Commissario Straordinario dall’8 agosto 2013 del Parco Naturale Regionale di Bracciano e Martignano, istituito il 25 novembre 1999 con L.R. n. 36 e gestito ai sensi della L.R. 29/97 da un Ente regionale di diritto pubblico dotato di autonomia amministrativa.

 

L’area protetta del Parco di Bracciano-Martignano include ambienti lacuali considerati SIC (Sito di Interesse Comunitario) IT6030010 nell’ambito della ZPS (Zona a Protezione Speciale) IT6030085.

 

A questo proposito l’Ente intende sviluppare anche attività di monitoraggio atte a valutare la conservazione della fauna ittica e vegetazionale del lago, visto il notevole abbassamento del livello delle acque dovuto anche alle alte temperature della scorsa estate ed al conseguente periodo di siccità che ha portato alla emersione di isolotti e di fasce, una volta sommerse, importantissime per la conservazione della fauna ittica che in condizioni normali vi trova un habitat elettivo per la deposizione delle uova.

 

Il Dr. Giuseppe Curatolo ha infine parlato di una qualità che auspichiamo posta instillarsi in tutti gli amministratori locali, provinciali, regionali e nazionali, quale la COERENZA.

 

"La coerenza in quanto assenza di contraddizioni ci si presenta come un uno organico che agisce in maniera conforme ad una legge che lo regola: non esistono frammentazioni morali, ideali, argomentative o d'azione. La coerenza è la qualità dell'unità indivisa, che si muove nella stessa direzione con ogni sua parte".

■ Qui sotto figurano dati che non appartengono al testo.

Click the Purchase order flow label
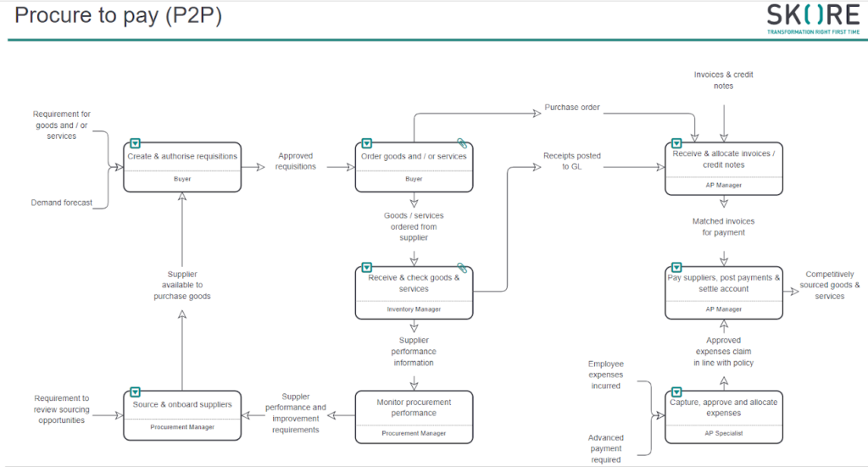This screenshot has width=868, height=467. pos(573,108)
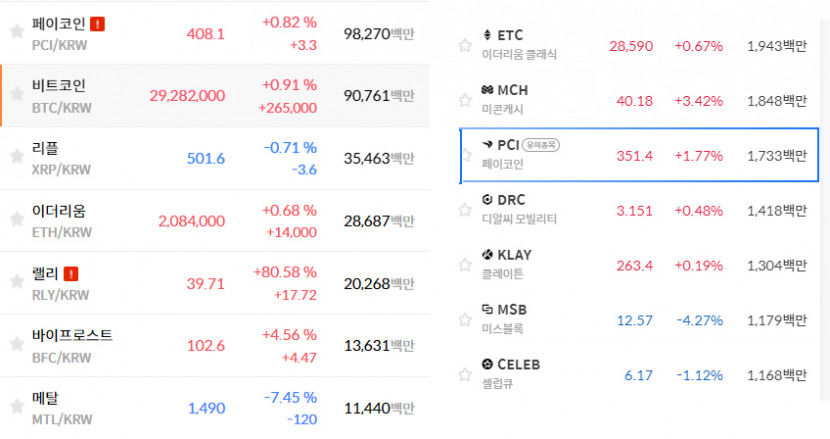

La REGIONELAZIO pare che non abbia ad oggi ancora risposto ad una interrogazione del M5S datata 24/06/2013 e rivolta al Presidente della Giunta Regionale Cons. Nicola Zingaretti ed all'assessore alle Politiche del Territorio, della Mobilità e dei Rifiuti Michele Civita AFFINCHE' RIFERISCANO IN AULA sul contenuto delle intercettazioni tra Michele Civita e Manlio Cerroni risalenti al 2011 e pubblicate dal settimanale l'Espresso in data 22/06/2013 

Secondo il consigliere regionale DEVID PORRELLO del M5S dal testo delle intercettazioni, oltre a profilarsi ipotesi di tentativi di reato nei confronti della pubblica amministrazione,  emerge un rapporto di subordinazione dell'allora assessore Michele Civita nei confronti del Cerroni; che se il contenuto delle intercettazioni pubblicate fosse confermato lo stesso Michele Civita risulterebbe inidoneo  allo  svolgimento  dell'incarico conferito,  oltre che per motivi etici e morali, soprattutto per una evidente incapacità a tutelare gli interessi pubblici derivante da una palesata posizione di soggezione nei confronti di imprenditori, oltretutto in un settore di particolare importanza in materia di interesse e salute pubblica. In caso di conferma del contenuto delle intercettazioni si dovrebbe procedere a immediata revoca delle deleghe conferite a Civita o dimissioni dello stesso.